**TEXTO DEL DOCUMENTO:**
Por Rubén Alejandro Fraga.- Se cumplieron 71 años de la muerte, en una de las cárceles del franquismo, del autor de “Las nanas de la cebolla”.


fraga“Aquellos días y siglos/ en que a Miguel Hernández,/ los carceleros/ dieron tormento y agonía,/ la tierra echó de menos/ sus pasos de pastor sobre los montes/ y el guerrillero muerto,/ al caer, victorioso,/ escuchó de la tierra/ levantarse un rumor, un latido,/ como si se entreabrieran las estrellas/ de un jazmín silencioso:/ era la poesía de Miguel”. Con esas palabras –un fragmento de “El pastor perdido”–, Pablo Neruda homenajeó a su amigo Miguel Hernández, el poeta español de cuya muerte se cumplieron esta semana 71 años.

Eran las 5.32 de la mañana del sábado 28 de marzo de 1942 cuando Hernández falleció, víctima de la tuberculosis, en la enfermería de una prisión de Alicante. Tenía 31 años y cumplía una condena a 30 años de cárcel, tras serle conmutada la pena de muerte a la que había sido condenado por su participación como voluntario en las filas republicanas durante la Guerra Civil Española.

**LISTADO ALMACENADO:**
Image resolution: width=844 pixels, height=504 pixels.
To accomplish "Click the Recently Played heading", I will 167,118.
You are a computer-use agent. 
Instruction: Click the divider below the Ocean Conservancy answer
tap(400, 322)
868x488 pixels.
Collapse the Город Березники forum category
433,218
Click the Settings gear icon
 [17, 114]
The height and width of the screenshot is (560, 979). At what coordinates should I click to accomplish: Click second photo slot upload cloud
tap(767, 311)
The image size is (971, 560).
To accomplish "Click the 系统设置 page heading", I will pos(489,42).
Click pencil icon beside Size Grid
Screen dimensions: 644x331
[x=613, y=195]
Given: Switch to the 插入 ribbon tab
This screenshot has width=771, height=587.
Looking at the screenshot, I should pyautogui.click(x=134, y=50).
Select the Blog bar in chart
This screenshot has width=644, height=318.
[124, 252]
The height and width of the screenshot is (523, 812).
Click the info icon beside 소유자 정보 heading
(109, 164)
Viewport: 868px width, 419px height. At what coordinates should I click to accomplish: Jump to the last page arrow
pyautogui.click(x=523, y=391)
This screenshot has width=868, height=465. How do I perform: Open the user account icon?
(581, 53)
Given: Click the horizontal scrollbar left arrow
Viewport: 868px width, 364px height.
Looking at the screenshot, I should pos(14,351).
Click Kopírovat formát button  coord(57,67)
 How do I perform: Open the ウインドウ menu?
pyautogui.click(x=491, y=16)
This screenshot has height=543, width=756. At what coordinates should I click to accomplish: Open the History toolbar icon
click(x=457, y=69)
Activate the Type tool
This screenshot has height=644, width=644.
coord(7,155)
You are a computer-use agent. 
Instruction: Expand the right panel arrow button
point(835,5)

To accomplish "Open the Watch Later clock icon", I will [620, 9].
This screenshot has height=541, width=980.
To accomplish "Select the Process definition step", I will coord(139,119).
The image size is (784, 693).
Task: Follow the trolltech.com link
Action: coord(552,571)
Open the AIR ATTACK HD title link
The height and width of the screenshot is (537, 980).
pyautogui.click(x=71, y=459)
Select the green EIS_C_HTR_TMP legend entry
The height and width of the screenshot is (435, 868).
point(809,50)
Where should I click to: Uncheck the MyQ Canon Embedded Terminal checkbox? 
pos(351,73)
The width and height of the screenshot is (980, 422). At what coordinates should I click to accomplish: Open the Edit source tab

**TAREAS DEL EJERCICIO:**
a – Según el texto sobre la muerte de Miguel Hernández, ¿qué edad tenía el poeta cuando falleció?
b – Explique, conforme al texto sobre la muerte de Miguel Hernández, por qué el poeta había sido condenado a muerte y qué ocurrió después con esa pena.
c – Prosiga el texto sobre la muerte de Miguel Hernández a partir de su última oración.

**RESULTADOS DE TAREAS:**
a – Tenía 31 años.

b – Fue condenado a muerte por haber participado como voluntario en las filas republicanas durante la Guerra Civil Española. Esa pena le fue conmutada por una condena de 30 años de cárcel, que estaba cumpliendo cuando murió.

c –
Se apagaba así la vida de uno de los mayores poetas en lengua castellana del siglo XX. Un poeta que compartió el destino trágico de otro coloso de las letras españolas víctima de la barbarie franquista: Federico García Lorca, quien había sido fusilado el 18 de agosto de 1936, un mes después del alzamiento fascista que disparó la Guerra Civil.

De origen humilde, Miguel Hernández Gilabert había nacido el 30 de octubre de 1910 en Orihuela, ciudad de la Comunidad Valenciana, en el sur de la provincia de Alicante, en el seno de una familia dedicada a la crianza de ganado. Miguel fue pastor de cabras en su niñez y en 1925 dejó los estudios por orden paterna para dedicarse al pastoreo, aunque poco tiempo después cursó estudios de derecho y literatura.

Pero, por sobre todo, fue un gran autodidacta: mientras cuidaba el rebaño, leía con avidez y comenzó a escribir sus primeros poemas a la sombra de un árbol.

Al atardecer andaba por las calles de Orihuela, donde conoció a José Marín Gutiérrez, futuro abogado y ensayista que posteriormente adoptaría el seudónimo de Ramón Sijé y a quien Hernández dedicará su célebre “Elegía”. También entabló amistad con Manuel Molina y los hermanos Carlos y Efrén Fenoll, cuya panadería se convirtió en tertulia del pequeño grupo de aficionados a las letras.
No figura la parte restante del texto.